A feed_id for regional analysis path results #920

edasmalchi · 2023-12-20T01:05:22Z

@hhmckay and I are working on a process for using Conveyal/r5 to find common transfer points within a given region in California. We can provide our own origin/destination points and have a working proof of concept using the regional analysis export paths feature for Sacramento, but many trips involve multiple transit operators and thus multiple GTFS feeds.

All feeds are present in the Network Bundles we've updated so they're correctly considered in routing, but we would like to link the path results back to our own GTFS data warehouse. This will be very difficult without a way to tell which GTFS feeds the routes and stops in the path results refer to.

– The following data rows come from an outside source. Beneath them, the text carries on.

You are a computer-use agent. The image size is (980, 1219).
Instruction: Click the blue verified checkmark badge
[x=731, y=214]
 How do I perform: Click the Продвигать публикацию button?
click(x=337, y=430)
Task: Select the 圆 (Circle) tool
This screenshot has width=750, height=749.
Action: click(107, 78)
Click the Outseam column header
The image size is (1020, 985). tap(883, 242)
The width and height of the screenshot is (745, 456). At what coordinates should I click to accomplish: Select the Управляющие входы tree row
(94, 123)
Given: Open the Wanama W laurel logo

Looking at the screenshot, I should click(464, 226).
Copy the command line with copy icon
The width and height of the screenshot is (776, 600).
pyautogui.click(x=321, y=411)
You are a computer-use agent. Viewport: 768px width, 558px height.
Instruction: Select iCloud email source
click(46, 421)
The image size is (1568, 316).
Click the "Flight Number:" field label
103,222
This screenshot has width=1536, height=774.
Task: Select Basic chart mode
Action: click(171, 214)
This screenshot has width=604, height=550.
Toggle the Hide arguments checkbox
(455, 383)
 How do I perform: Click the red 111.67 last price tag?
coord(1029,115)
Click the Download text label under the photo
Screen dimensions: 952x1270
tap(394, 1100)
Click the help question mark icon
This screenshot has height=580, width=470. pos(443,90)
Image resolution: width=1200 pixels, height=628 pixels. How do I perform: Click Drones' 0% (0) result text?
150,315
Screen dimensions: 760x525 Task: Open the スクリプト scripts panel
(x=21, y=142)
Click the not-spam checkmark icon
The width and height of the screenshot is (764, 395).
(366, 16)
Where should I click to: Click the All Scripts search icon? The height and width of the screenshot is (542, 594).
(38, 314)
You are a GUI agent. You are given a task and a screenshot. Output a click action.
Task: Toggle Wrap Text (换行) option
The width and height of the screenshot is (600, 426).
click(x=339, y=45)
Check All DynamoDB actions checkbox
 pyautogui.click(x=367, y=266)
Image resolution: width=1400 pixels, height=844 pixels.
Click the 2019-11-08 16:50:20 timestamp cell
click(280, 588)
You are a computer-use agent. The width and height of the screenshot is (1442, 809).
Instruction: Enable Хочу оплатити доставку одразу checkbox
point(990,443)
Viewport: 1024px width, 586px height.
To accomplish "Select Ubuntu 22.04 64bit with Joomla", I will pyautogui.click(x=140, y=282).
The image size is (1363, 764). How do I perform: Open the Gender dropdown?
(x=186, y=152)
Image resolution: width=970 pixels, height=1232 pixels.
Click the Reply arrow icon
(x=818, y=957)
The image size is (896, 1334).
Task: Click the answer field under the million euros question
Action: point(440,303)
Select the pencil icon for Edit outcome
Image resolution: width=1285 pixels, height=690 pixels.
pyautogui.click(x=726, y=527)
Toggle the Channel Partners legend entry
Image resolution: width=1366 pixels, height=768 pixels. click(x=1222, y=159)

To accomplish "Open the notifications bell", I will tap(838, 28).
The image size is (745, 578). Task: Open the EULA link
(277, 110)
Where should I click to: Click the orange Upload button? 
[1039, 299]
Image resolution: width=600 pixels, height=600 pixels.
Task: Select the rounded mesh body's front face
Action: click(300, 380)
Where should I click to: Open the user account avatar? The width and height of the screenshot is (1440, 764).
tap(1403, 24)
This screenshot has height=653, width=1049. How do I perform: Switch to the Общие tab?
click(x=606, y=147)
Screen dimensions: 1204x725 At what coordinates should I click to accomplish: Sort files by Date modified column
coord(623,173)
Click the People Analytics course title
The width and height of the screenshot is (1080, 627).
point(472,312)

Describe the solution you'd like

Some sort of GTFS feed id present for routes in the path analysis output CSV. routeFeeds?

We can accept an arbitrary feed id and do some work on our end, but it would be even better if they can be assigned in some sort of documented, deterministic way.

@ansoncfit mentioned that feed_info.txt may be used to generate these, it would be great to have that process documented (which fields within feed_info contribute to the id, etc). If so we might consider editing feeds on our end prior to network bundle upload to ensure feed_info.txt contains our preferred identifiers...

Our GTFS data warehouse uses various keys derived from our internal organization records, feed urls, etc. Since that context isn't present within Conveyal, it's not possible to regenerate exact matches.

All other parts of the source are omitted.